QEP is a meta-algorithm that improves any layer-wise quantization method by compensating for the error that propagates from previously quantized layers to subsequent ones.

Reference

Yamato Arai and Yuma Ichikawa, "Quantization Error Propagation: Revisiting Layer-Wise Post-Training Quantization," NeurIPS 2025. OpenReview | Original implementation

Motivation

Standard layer-wise PTQ quantizes each layer independently using the original input activations. However, after quantizing layer \(l\), the input to layer \(l+1\) is no longer the original activation -- it is the output of the quantized layer \(l\), which contains quantization error.

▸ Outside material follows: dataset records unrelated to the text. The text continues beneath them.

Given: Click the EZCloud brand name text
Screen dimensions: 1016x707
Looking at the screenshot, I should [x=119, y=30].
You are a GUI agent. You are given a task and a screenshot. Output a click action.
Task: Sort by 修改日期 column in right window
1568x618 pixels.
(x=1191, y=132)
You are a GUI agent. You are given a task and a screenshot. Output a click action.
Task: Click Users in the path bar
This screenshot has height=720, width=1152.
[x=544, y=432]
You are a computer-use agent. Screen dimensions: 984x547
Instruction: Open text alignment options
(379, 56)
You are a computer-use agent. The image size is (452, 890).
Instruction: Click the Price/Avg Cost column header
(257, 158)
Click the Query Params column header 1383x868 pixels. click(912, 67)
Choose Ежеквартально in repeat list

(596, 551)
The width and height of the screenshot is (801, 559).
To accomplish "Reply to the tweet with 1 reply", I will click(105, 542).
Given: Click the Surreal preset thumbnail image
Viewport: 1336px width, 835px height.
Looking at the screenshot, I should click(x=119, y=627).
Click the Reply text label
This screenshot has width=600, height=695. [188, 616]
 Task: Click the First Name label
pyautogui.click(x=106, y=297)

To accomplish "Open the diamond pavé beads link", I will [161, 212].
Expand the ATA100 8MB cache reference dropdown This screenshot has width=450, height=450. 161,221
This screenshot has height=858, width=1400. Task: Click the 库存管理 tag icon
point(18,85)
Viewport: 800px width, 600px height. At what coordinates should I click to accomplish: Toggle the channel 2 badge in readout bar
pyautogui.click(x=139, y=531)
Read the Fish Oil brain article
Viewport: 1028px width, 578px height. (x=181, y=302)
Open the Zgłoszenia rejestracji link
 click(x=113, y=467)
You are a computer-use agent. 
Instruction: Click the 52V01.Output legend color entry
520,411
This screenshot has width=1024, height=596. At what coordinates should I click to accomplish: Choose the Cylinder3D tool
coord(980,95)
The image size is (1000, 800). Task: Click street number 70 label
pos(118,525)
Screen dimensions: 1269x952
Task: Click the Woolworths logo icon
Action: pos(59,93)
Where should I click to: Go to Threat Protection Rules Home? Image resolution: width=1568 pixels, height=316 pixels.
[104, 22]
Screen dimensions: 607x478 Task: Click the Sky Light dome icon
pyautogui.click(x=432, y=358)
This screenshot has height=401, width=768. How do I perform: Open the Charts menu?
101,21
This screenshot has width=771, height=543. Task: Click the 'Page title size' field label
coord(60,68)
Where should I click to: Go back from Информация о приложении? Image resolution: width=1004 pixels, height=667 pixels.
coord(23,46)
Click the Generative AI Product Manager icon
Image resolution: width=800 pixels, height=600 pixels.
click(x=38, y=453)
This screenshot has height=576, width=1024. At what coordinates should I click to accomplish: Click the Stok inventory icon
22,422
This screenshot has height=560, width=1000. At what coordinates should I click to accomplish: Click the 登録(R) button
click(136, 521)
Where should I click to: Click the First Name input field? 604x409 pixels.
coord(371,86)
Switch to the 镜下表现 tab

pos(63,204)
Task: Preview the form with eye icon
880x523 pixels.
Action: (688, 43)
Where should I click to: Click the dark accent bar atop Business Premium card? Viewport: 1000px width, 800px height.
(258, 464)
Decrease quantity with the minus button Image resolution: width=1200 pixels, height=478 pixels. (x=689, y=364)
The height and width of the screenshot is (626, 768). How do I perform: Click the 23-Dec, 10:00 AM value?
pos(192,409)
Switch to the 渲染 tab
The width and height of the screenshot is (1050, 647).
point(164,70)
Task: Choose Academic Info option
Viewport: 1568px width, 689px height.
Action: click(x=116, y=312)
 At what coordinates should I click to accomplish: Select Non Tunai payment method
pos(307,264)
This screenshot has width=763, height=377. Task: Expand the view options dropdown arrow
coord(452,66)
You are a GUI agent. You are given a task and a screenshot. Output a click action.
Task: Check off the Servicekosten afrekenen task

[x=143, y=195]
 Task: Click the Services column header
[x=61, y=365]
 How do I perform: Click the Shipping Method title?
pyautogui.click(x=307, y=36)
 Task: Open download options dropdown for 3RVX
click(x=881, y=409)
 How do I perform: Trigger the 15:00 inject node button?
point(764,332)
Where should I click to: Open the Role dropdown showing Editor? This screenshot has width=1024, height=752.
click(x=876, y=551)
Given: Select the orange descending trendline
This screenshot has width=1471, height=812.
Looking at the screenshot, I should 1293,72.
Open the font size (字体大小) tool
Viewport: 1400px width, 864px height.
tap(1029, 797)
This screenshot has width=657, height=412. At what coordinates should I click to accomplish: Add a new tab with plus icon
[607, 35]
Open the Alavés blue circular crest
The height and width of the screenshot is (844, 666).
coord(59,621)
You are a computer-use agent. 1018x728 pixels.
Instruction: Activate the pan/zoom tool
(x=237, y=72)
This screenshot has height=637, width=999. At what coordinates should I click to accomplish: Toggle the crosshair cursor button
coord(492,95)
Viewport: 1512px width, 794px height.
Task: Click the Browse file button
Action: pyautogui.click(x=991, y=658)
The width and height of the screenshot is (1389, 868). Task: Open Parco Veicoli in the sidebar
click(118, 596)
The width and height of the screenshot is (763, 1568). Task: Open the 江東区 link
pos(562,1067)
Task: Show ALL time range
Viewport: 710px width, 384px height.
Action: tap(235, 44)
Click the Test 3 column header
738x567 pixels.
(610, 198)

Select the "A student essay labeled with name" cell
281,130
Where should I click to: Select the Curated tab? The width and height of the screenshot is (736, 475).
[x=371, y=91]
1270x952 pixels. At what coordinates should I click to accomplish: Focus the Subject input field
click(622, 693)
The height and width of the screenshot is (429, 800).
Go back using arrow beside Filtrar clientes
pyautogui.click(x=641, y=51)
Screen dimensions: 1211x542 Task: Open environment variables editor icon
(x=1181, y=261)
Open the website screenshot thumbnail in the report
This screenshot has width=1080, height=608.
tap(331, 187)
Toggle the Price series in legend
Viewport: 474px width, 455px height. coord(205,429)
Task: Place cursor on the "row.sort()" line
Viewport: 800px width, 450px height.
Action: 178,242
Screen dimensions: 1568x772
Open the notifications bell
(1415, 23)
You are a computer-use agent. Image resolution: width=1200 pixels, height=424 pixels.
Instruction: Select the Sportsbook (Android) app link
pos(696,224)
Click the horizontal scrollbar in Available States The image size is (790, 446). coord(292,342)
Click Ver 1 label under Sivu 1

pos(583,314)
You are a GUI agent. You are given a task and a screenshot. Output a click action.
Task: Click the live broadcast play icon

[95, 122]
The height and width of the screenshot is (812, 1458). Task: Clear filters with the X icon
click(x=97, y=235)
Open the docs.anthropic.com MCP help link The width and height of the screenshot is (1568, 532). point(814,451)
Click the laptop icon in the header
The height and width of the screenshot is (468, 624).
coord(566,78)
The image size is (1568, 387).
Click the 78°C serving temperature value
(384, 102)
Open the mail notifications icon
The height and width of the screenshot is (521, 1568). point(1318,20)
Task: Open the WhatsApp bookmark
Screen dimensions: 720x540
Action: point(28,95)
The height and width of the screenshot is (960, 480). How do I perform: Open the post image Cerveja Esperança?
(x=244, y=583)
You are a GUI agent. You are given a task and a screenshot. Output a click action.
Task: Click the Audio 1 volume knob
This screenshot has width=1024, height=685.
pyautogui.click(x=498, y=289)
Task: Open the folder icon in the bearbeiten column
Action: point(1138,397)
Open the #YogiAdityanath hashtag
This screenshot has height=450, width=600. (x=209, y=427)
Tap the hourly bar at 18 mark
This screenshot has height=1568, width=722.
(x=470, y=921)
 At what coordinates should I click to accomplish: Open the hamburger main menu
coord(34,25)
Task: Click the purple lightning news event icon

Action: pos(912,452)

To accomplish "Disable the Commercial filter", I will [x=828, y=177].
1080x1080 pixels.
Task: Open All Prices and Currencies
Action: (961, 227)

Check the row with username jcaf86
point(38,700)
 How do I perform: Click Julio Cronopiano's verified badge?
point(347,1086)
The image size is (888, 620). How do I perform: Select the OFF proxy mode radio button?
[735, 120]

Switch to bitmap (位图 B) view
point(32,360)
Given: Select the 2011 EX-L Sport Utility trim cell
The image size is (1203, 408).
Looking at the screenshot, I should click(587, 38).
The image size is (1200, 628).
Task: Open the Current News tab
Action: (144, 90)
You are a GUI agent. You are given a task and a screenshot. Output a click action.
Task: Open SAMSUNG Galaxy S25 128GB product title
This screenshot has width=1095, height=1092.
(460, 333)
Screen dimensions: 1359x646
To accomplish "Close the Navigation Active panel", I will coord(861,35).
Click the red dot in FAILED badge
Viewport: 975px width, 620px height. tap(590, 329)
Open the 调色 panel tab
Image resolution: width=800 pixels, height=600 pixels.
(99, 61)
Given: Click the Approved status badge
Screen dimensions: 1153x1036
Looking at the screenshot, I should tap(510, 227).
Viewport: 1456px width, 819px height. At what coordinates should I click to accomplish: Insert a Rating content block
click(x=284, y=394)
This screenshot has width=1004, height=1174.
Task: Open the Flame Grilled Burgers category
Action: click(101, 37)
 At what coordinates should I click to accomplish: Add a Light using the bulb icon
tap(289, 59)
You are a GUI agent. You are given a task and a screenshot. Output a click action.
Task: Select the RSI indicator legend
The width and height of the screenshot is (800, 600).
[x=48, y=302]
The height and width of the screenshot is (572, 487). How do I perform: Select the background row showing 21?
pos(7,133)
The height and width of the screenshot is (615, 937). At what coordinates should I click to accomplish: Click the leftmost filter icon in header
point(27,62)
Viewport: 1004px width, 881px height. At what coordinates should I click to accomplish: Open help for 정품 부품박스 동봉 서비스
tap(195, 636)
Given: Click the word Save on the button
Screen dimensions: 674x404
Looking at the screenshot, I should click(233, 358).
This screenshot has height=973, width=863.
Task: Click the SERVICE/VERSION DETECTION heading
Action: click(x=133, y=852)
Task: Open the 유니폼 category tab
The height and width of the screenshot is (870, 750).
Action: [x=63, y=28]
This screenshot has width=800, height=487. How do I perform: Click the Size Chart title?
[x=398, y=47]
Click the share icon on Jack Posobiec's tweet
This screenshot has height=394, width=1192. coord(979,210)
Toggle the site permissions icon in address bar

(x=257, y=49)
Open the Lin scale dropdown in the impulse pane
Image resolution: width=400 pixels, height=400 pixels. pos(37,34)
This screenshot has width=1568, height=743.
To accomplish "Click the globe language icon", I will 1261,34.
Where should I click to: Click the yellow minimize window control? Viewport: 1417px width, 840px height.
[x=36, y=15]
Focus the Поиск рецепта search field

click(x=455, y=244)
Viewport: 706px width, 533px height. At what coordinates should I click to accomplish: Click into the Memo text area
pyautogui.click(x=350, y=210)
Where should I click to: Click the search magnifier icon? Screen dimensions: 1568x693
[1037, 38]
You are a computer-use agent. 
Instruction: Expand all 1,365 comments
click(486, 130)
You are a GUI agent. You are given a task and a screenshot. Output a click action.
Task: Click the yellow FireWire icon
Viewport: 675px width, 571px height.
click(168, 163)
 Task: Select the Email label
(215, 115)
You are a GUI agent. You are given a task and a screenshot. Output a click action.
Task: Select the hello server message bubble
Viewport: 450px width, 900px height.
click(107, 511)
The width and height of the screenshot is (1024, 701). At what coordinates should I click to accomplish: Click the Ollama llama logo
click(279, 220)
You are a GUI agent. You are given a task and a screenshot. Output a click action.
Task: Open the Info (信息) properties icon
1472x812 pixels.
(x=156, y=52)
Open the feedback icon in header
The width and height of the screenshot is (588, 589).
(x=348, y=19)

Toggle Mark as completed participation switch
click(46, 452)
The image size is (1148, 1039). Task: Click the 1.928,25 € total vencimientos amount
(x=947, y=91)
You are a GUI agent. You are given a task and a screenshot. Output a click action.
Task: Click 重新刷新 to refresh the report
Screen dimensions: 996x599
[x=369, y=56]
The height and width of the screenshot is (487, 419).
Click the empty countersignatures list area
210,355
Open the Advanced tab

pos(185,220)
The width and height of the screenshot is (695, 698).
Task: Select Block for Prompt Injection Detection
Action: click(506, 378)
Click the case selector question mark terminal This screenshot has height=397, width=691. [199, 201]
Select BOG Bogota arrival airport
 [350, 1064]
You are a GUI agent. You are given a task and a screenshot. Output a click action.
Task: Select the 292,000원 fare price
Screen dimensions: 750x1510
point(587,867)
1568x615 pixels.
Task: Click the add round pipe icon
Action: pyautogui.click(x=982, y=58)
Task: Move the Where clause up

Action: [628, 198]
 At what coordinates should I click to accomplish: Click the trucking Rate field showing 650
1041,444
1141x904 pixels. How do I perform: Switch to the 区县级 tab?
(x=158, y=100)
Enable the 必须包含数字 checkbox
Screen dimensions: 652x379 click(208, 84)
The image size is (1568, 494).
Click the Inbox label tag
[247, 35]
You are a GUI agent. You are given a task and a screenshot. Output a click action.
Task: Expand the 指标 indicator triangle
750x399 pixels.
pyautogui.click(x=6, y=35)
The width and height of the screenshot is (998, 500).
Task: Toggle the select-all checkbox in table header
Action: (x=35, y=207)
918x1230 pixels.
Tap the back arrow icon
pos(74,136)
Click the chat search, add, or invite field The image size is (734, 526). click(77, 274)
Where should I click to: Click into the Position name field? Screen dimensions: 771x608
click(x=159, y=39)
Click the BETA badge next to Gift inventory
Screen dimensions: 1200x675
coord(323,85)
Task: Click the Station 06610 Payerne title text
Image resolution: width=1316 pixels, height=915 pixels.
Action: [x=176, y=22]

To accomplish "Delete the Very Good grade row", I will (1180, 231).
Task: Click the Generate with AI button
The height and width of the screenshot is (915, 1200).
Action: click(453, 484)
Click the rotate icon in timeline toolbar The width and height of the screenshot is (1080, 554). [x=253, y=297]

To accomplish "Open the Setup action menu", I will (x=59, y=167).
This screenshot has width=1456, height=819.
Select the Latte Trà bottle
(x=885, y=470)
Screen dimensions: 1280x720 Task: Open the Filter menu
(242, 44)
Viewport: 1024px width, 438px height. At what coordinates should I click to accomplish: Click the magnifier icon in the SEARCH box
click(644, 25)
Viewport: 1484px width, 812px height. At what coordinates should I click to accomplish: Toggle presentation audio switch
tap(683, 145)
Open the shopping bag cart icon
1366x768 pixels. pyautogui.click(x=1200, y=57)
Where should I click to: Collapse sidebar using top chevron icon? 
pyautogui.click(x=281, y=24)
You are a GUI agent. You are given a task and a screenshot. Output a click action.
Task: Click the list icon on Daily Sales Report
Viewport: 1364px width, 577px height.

This accumulated error degrades quantization quality, especially at low bit-widths.

How QEP Works

QEP addresses this by adjusting the weights of each layer before quantization to account for the activation error introduced by previously quantized layers.

For a layer with weight \(W\), original input activations \(X\), and quantized-model input activations \(\hat{X}\):

  1. Compute the activation difference: \(\Delta = X - \hat{X}\)
  2. Compute the cross-term: \(\Delta^T \hat{X}\)
  3. Solve for a weight correction \(\Delta W\) via the Hessian:
\[ \Delta W = \alpha \cdot (\Delta^T \hat{X}) \cdot H^{-1} \]

where \(H = \hat{X}^T \hat{X}\) is the Hessian matrix and \(\alpha\) is the correction strength (perccorr).

  1. Quantize the adjusted weight \(W + \Delta W\) using the base quantizer (e.g., GPTQ).

Two Implementations

OneComp provides two QEP implementations, controlled by the QEPConfig.general parameter:

Architecture-aware (default, general=False)

  • Exploits the structure of transformer blocks (e.g., QKV layers sharing the same input)
  • Groups layers that share input activations for efficient Hessian computation
  • Processes one transformer block at a time to minimize GPU memory usage
  • Recommended for Llama-like architectures

Generic (general=True)

  • Architecture-independent implementation
  • Captures input activations for each layer individually
  • Works with any model architecture
  • Higher memory consumption and more forward passes

Usage

Basic QEP

from onecomp import ModelConfig, Runner, GPTQ

model_config = ModelConfig(model_id="meta-llama/Llama-2-7b-hf", device="cuda:0")
gptq = GPTQ(wbits=3)

runner = Runner(
    model_config=model_config,
    quantizer=gptq,
    qep=True,
)
runner.run()

Custom QEP Configuration

from onecomp import QEPConfig

qep_config = QEPConfig(
    general=False,              # Architecture-aware (default)
    percdamp=0.01,              # Hessian damping
    perccorr=0.5,               # Correction strength
    device="cuda:0",            # GPU for QEP computation
    exclude_layer_keywords=["mlp.down_proj"],
)

runner = Runner(
    model_config=model_config,
    quantizer=gptq,
    qep=True,
    qep_config=qep_config,
)
runner.run()

Generic QEP (for non-Llama architectures)

qep_config = QEPConfig(general=True)

runner = Runner(
    model_config=model_config,
    quantizer=gptq,
    qep=True,
    qep_config=qep_config,
)
runner.run()

Parameters

Parameter Type Description Default
general bool Use generic (architecture-independent) QEP False
percdamp float Damping percentage for Hessian regularization 0.01
perccorr float Correction strength (0 = no correction, 1 = full) 0.5
device str GPU device for QEP computation "cuda:0"
exclude_layer_keywords list[str] Layer keywords excluded from error propagation ["mlp.down_proj"]

Note

The default exclude_layer_keywords is designed for Llama-like architectures. You may need to adjust this for other model families.